What needs to be done
Write down exactly what lies from the line containing "This screenshot has height=1153, width=640." to the end of the records, inclusive, and omit the pictures.
==== Materials provided ====
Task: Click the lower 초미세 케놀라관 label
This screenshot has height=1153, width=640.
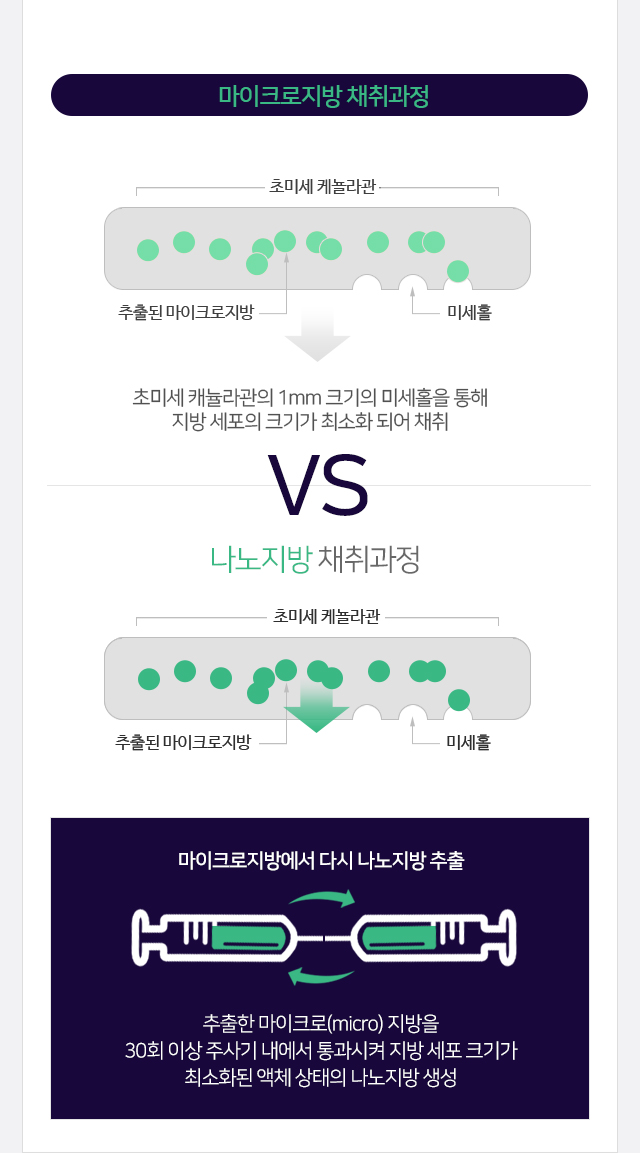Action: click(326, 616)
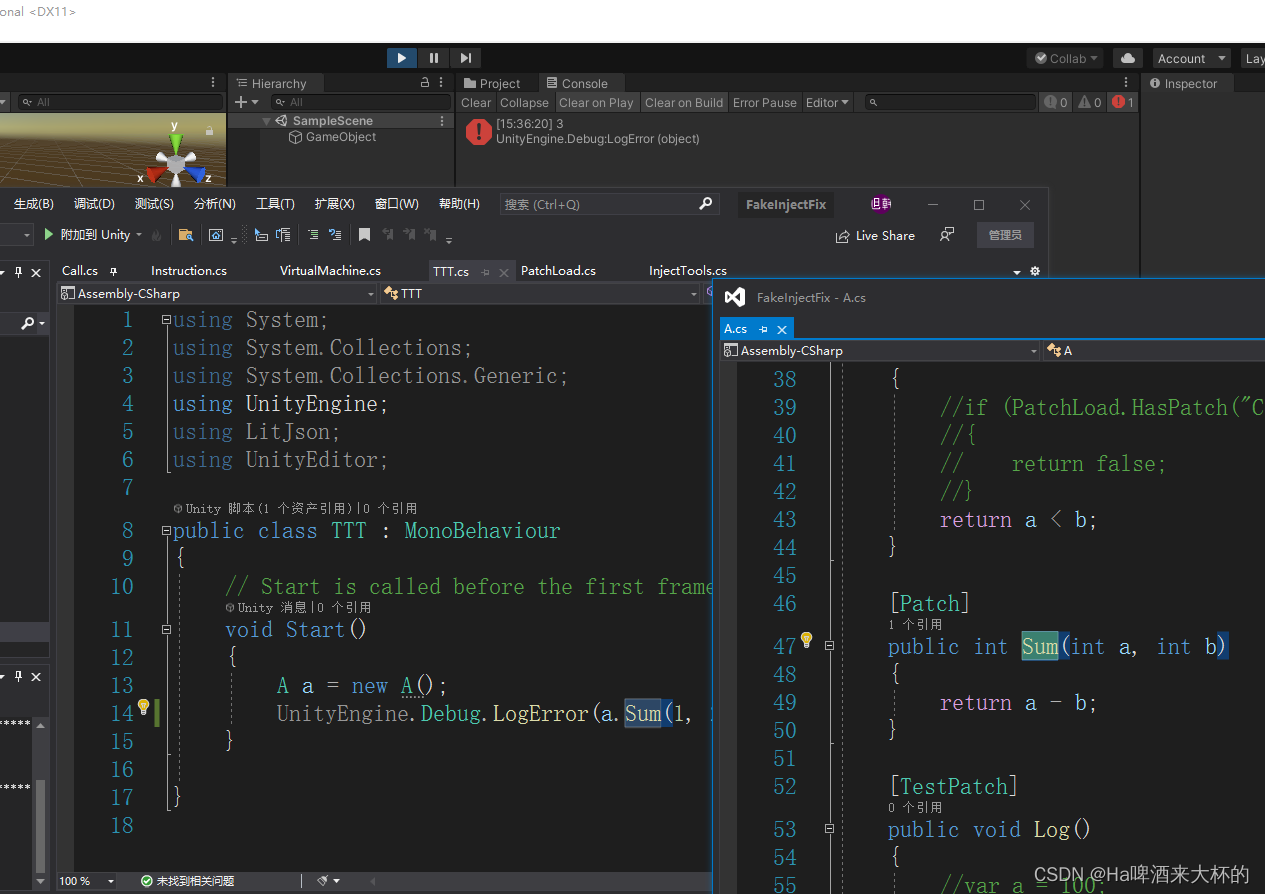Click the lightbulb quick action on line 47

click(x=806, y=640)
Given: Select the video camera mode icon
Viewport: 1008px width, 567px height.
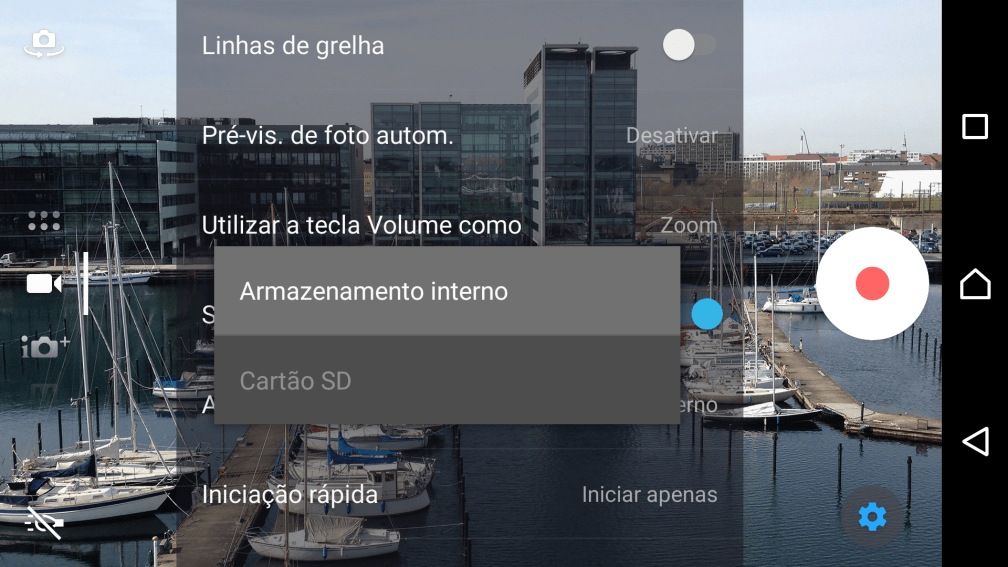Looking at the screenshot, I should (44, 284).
====
Expected output
This screenshot has height=1153, width=640.
Action: click(326, 616)
Click the lightbulb quick action on line 47

click(x=806, y=640)
Given: Select the video camera mode icon
Viewport: 1008px width, 567px height.
Looking at the screenshot, I should (44, 284).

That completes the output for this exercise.